Copy out every line of the data exactly.

- [Items from a dataset]:
• • •

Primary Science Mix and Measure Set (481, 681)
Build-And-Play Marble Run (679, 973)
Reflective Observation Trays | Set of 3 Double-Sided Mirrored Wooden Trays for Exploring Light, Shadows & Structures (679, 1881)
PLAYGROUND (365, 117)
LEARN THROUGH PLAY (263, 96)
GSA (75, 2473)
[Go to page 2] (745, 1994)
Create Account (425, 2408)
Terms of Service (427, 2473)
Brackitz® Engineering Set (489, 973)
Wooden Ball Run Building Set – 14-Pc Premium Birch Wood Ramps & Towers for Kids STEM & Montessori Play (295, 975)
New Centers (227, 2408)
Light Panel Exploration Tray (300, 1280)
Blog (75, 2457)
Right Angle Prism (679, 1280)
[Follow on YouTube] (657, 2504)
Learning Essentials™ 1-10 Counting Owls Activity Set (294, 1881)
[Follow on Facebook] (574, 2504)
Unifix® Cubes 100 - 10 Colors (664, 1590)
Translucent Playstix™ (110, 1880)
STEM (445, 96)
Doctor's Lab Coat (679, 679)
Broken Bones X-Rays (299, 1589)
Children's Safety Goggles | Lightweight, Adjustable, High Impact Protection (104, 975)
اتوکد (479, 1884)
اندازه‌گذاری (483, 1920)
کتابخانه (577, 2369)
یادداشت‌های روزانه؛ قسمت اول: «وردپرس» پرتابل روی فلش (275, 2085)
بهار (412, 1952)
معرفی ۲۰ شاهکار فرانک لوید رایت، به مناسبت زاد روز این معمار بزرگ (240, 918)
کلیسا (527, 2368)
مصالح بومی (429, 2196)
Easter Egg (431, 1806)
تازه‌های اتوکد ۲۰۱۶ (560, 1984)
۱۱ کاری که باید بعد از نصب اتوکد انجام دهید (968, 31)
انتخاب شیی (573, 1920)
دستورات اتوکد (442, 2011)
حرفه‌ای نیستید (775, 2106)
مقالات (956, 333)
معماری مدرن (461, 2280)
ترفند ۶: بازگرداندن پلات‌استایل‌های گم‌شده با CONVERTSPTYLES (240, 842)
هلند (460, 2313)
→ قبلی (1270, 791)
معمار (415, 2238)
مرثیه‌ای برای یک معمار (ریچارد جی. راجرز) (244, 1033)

• • •

- [Answer space]:
Primary Science Mix and Measure Set (481, 681)
Build-And-Play Marble Run (679, 973)
Reflective Observation Trays | Set of 3 Double-Sided Mirrored Wooden Trays for Exploring Light, Shadows & Structures (679, 1881)
PLAYGROUND (365, 117)
LEARN THROUGH PLAY (263, 96)
GSA (75, 2473)
[Go to page 2] (745, 1994)
Create Account (425, 2408)
Terms of Service (427, 2473)
Brackitz® Engineering Set (489, 973)
Wooden Ball Run Building Set – 14-Pc Premium Birch Wood Ramps & Towers for Kids STEM & Montessori Play (295, 975)
New Centers (227, 2408)
Light Panel Exploration Tray (300, 1280)
Blog (75, 2457)
Right Angle Prism (679, 1280)
[Follow on YouTube] (657, 2504)
Learning Essentials™ 1-10 Counting Owls Activity Set (294, 1881)
[Follow on Facebook] (574, 2504)
Unifix® Cubes 100 - 10 Colors (664, 1590)
Translucent Playstix™ (110, 1880)
STEM (445, 96)
Doctor's Lab Coat (679, 679)
Broken Bones X-Rays (299, 1589)
Children's Safety Goggles | Lightweight, Adjustable, High Impact Protection (104, 975)
اتوکد (479, 1884)
اندازه‌گذاری (483, 1920)
کتابخانه (577, 2369)
یادداشت‌های روزانه؛ قسمت اول: «وردپرس» پرتابل روی فلش (275, 2085)
بهار (412, 1952)
معرفی ۲۰ شاهکار فرانک لوید رایت، به مناسبت زاد روز این معمار بزرگ (240, 918)
کلیسا (527, 2368)
مصالح بومی (429, 2196)
Easter Egg (431, 1806)
تازه‌های اتوکد ۲۰۱۶ (560, 1984)
۱۱ کاری که باید بعد از نصب اتوکد انجام دهید (968, 31)
انتخاب شیی (573, 1920)
دستورات اتوکد (442, 2011)
حرفه‌ای نیستید (775, 2106)
مقالات (956, 333)
معماری مدرن (461, 2280)
ترفند ۶: بازگرداندن پلات‌استایل‌های گم‌شده با CONVERTSPTYLES (240, 842)
هلند (460, 2313)
→ قبلی (1270, 791)
معمار (415, 2238)
مرثیه‌ای برای یک معمار (ریچارد جی. راجرز) (244, 1033)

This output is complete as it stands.